After passing 'Cheery Orchard' light the Selby By-pass bridge comes into view. I don't think we will be needing it to be opened for us today. It was built to replace the very old toll swing bridge that we will no doubt talk of in a later blog. It was built in 2003 and the whole bypass opened in July 2004. It seems that it has cut congestion in the town greatly and increased journey speeds by between 7 and 10 minutes! Beyond towards the site of the old Cochrane's shipyard is a new industry that seems to be developing. It is a new plant that is making high quality grain alcohol that is then sold on to the spirit and liquor companies. They are also planning to make starch based products like starch and sweeteners for the food, pharmaceutical, chemical and pulp and paper industries. I liked the fact that it looks like they have installed waiting dolphins either side of the bridge for large vessels.
Once through the by-pass bridge the Selby Abbey comes into view along with the rail and road swing bridges. What doesn't make itself apparent is the entrance to the canal system via Selby Lock. However there is a little seasonal clue to it's location.
As we progressed down the reach the sign comes into view. The clue was the very green duckweed that has obviously come from the canal.
As we drew level we could see the lock keeper and a fair few gongozzlers awaiting our arrival. The tides are just coming of springs so despite there being a bit less than an hour to high water here in Selby it was still coming up strongly. I started to swing to port about now to stem the tide.
With it being HW I didn't have to worry about any mud bank that may have accumulated at the down stream corner of the lock and just edged my way over to the lock before steering in, then a bit of a burst on the engine to ensure that the stern came round and we were out of the stream and settling into the lock.

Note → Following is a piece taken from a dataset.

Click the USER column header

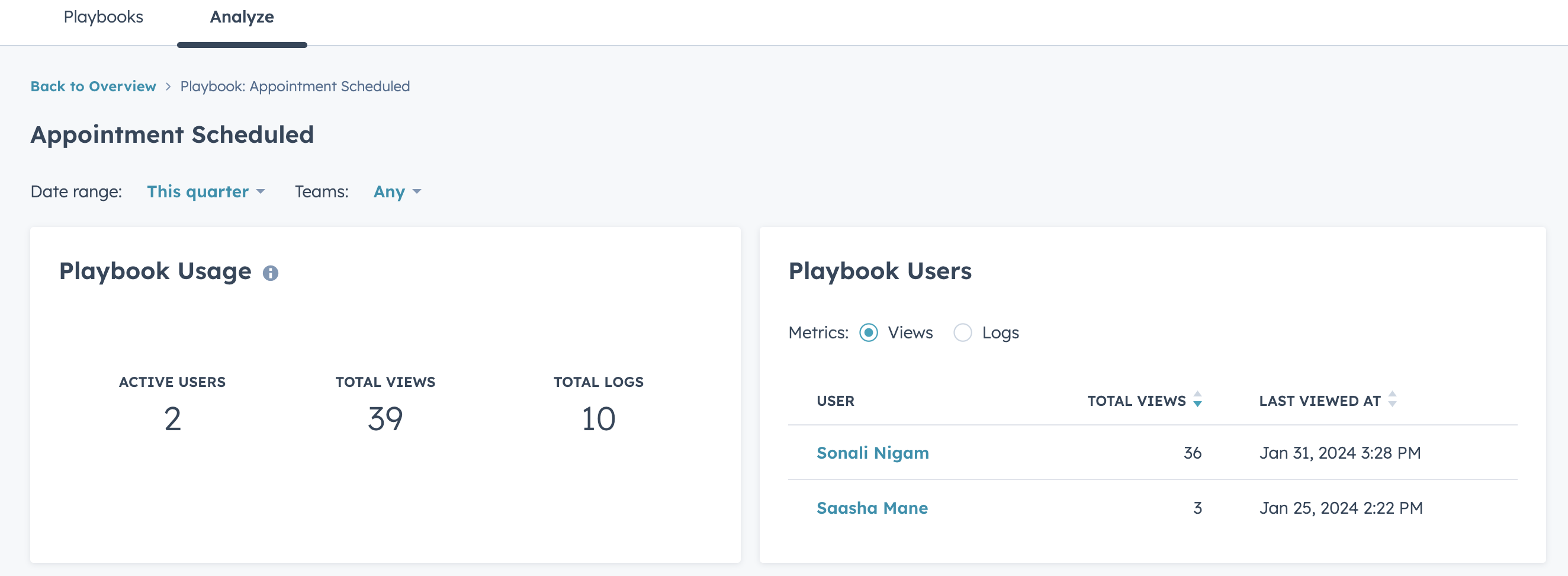[x=835, y=401]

The lock keeper operates the lock for you and as you can see, unlike at Barmby, we are going up in the world, rather than down. The duck weed is very thick and it is quite amusing to see the birds, sparrows and blackbirds, hoping about on it looking for food. It must be like kids on frozen lakes, but not as cold!
A nice toothy grin from Helen as we leave the lock and are on canals again. Her first job though is the swing bridge ahead, over what seems to be a busy road.
It is busy and Helen manages to hold up a fair few whilst I get through. Luckily though the bridge operates smoothly and the delay is minimal.
The old bridge keepers hut still stands as do the windlasses that were used to open and close the bridge. I wonder if they can be still brought into use in an emergency?
We didn't have very far to go as we were leaving the boat in Selby. I was told that they no longer sell diesel or gas, but I did not confirm this but will try to remember to do so when we go back. We had a bit of work to do before we could get along side as the duck weed just rucked up between the boat and the berth and we couldn't really get close. It took me about 15 minutes trying to move the weed away enough so that we could at least have fairly tight moorings. This was accomplished and we were soon all sorted, car loaded and off again. Our one night, two days, aboard seemed like a whole week when we got home. We do love being on the boat, and this going backwards and forwards is certainly a bit of a pain, but as it is just for one year and mainly caused by Hull's year as City of Culture, a once in a life time experience, we are happy to do it.